Apa Kata Para Pegiat Lingkungan?

Berikut suara keprihatinan dalam penjelasan panjang dan terperinci oleh para pegiat lingkungan terkait pembangunan kawasan industri smelter di Desa Oko-Oko, Sopura, dan Lamedai.

Bidang Advokasi Walhi Sultra, Gian Purnama Sari, menerangkan bahwa pembangunan smelter sering diklaim sebagai “hilirisasi hijau”. Namun, dalam perspektif pegiat lingkungan di Indonesia, solusi hilirisasi hijau dengan mengandalkan aktivitas smelter—dalam hal ini PLTU captive—dianggap sebagai solusi palsu. Hanya namanya hilirisasi hijau, tetapi penerapannya justru banyak “hitamnya”. Dampak negatif smelter menyebabkan lingkungan masyarakat menjadi tidak seimbang, bahkan rusak. Untuk studi kasus wilayah, Walhi telah mempublikasikan banyak data terkait dampak negatif PLTU PT OSS dan PT VDNI, baik secara kesehatan karena pencemaran udara, hingga kehilangan sumber kehidupan yang membuat masyarakat mengalami penurunan ekonomi dan kesulitan mencukupi kebutuhan sehari-hari, khususnya di Morosi, Kapoiala Baru, dan beberapa kecamatan lainnya di Kabupaten Konawe, Sultra.

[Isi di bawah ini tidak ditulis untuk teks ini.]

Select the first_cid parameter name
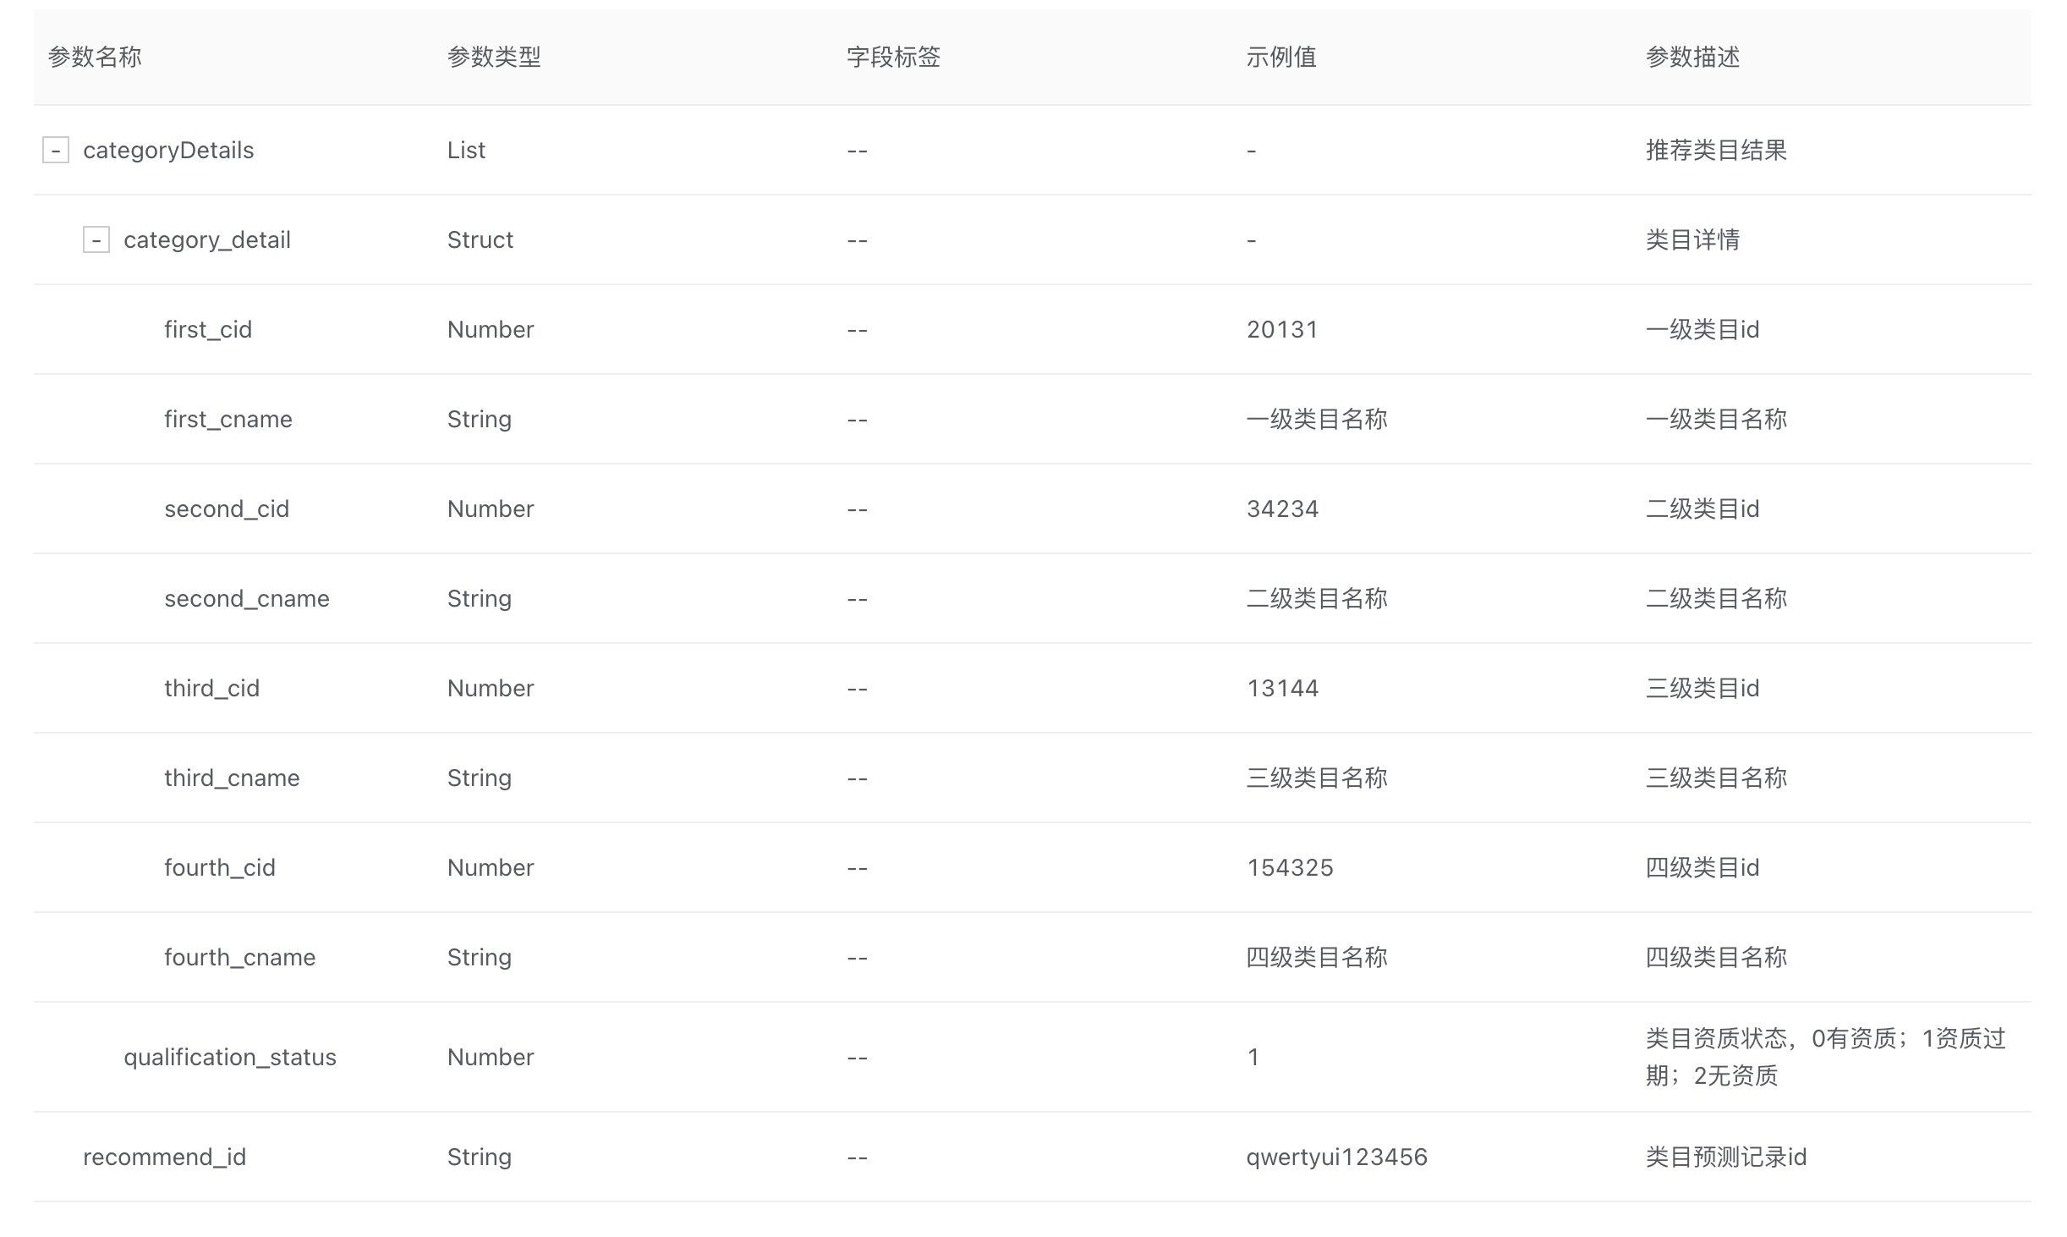This screenshot has width=2067, height=1237. coord(208,330)
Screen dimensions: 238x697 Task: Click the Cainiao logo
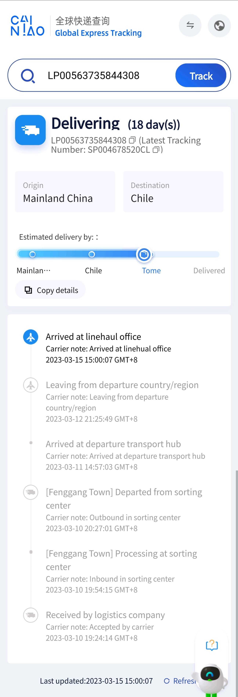[x=27, y=26]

Ditambah lagi pembabatan hutan, termasuk hutan lindung, untuk aktivitas pertambangan. Salah satu contohnya terjadi di Pulau Kabaena: dari 15 IUP aktif, 13 di antaranya berada di kawasan hutan lindung. Selain itu, di Konawe Utara, 72% kehilangan hutan berasal dari ekspansi industri ekstraktif. Selama dua dekade terakhir, Konut kehilangan 39,3 ribu hektare hutan primer basah, setara dengan 69% dari total tutupan pohon yang ada.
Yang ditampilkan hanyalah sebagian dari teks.